Too many to list - but, it probably won't surprise you to know, that Wuthering Heights by Emily Brontë is among them. Published in 1847, only a year or so before she died, It has everything - huge landscapes, an epic adventure story at the heart of it, two different time periods, strong female and male characters, overwhelming emotion - revenge, love, fear, tenderness. An extraordinary achievement.
BBC News uses
Jane Eyre to visualize a growing social problem in the UK:
Proposing the motion, Richard Salter, from Somerset, said students at further education (FE) and sixth-form colleges were being discriminated against.
"The student in an FE college is treated differently, not by their peers, not by their teachers, but by their government," he said.
Clare Kellett, a teacher from Somerset, told the conference about a 17-year-old pupil, Jess, who was living on her own because of difficulties at home and was struggling to feed herself.
"My colleague gave Jess what can only be described as a food parcel - that's the level of poverty we're dealing with.

**********

#### [Actions to take]
#1 Print the section of the passage that begins at the words "BBC News uses" and stops after "to feed herself.".
#2 In the passage, who told the conference about a 17-year-old pupil named Jess?
#3 Summarize the passage in two sentences.

#### [Information given]
**********

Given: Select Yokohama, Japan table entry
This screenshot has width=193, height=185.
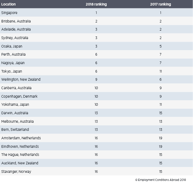Looking at the screenshot, I should 15,105.
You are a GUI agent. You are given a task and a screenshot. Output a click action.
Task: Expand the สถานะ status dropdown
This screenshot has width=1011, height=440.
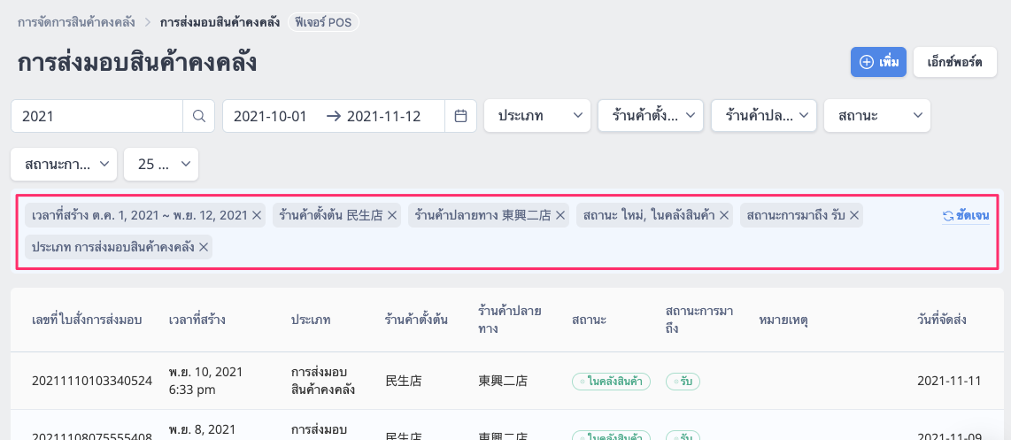coord(877,116)
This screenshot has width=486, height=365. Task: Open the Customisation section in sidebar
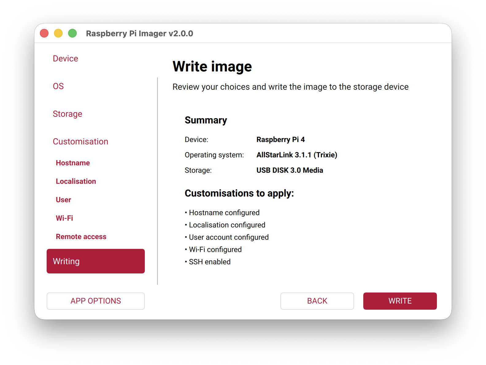[80, 141]
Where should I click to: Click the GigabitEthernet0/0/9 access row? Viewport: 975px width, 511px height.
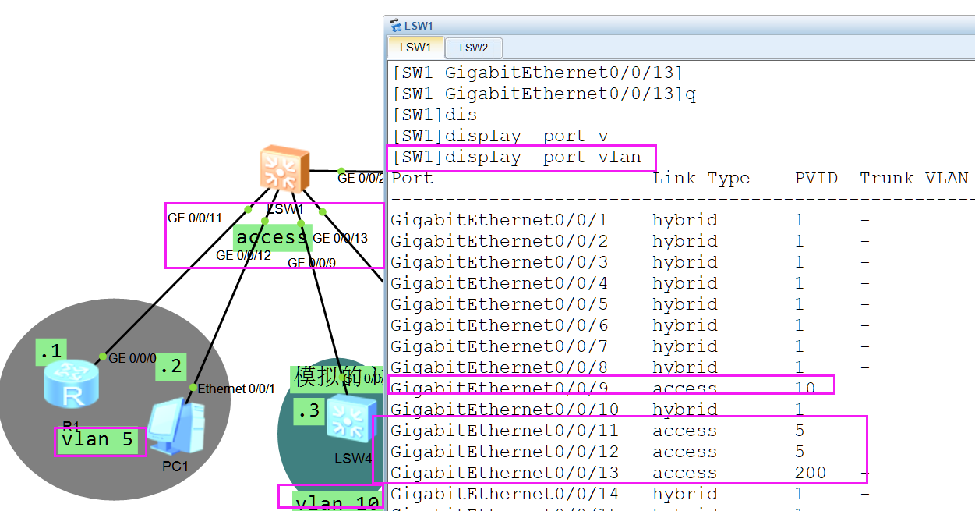(x=608, y=388)
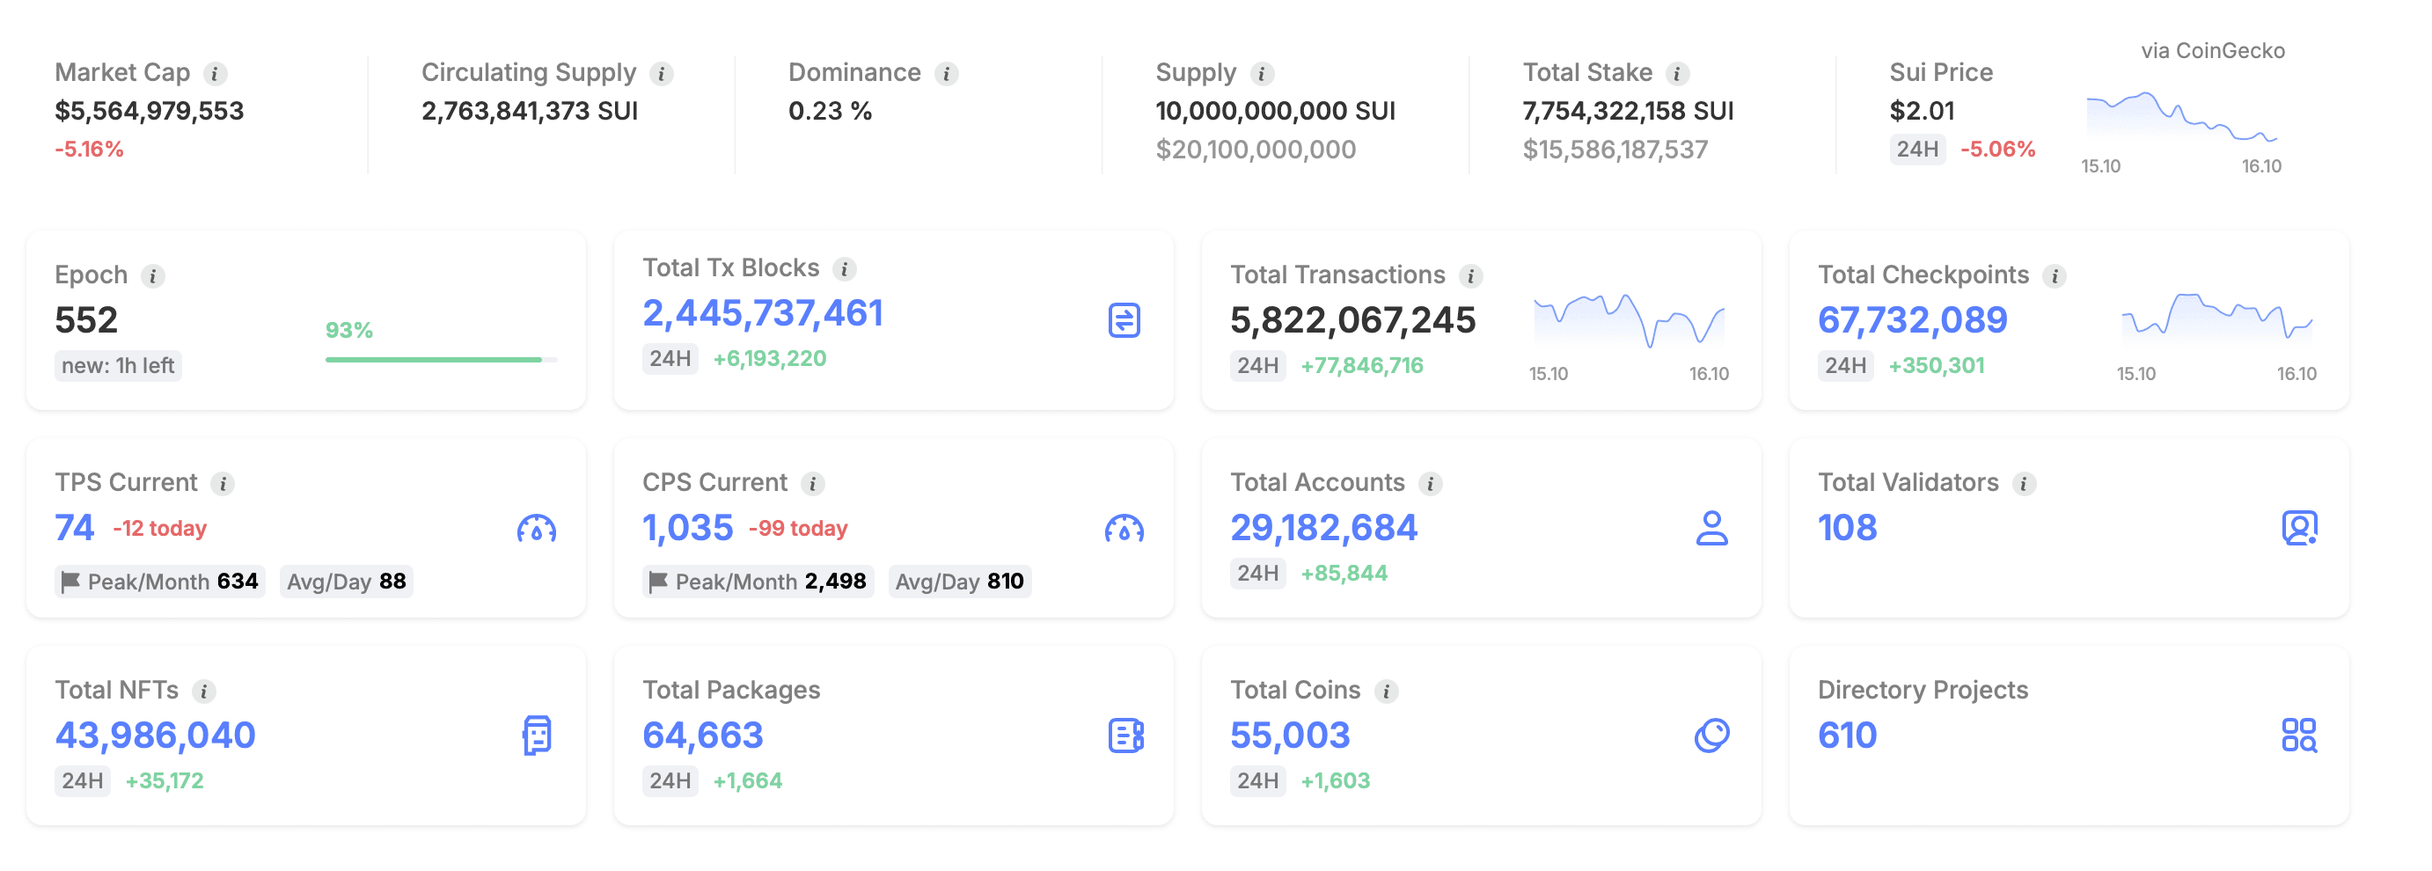This screenshot has height=871, width=2432.
Task: Open the Total Tx Blocks count 2,445,737,461
Action: (x=762, y=313)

**********

#### [Task-by-task answers]
#1
BBC News uses
Jane Eyre to visualize a growing social problem in the UK:
Proposing the motion, Richard Salter, from Somerset, said students at further education (FE) and sixth-form colleges were being discriminated against.
"The student in an FE college is treated differently, not by their peers, not by their teachers, but by their government," he said.
Clare Kellett, a teacher from Somerset, told the conference about a 17-year-old pupil, Jess, who was living on her own because of difficulties at home and was struggling to feed herself.

#2 Clare Kellett, a teacher from Somerset.

#3 The passage praises Emily Brontë's Wuthering Heights, published in 1847, as an extraordinary achievement with huge landscapes, an epic adventure story, two time periods, strong characters and overwhelming emotion. It then turns to a conference where Richard Salter said further education and sixth-form students were treated differently by their government, and teacher Clare Kellett described a 17-year-old pupil living on her own who was struggling to feed herself and was given a food parcel.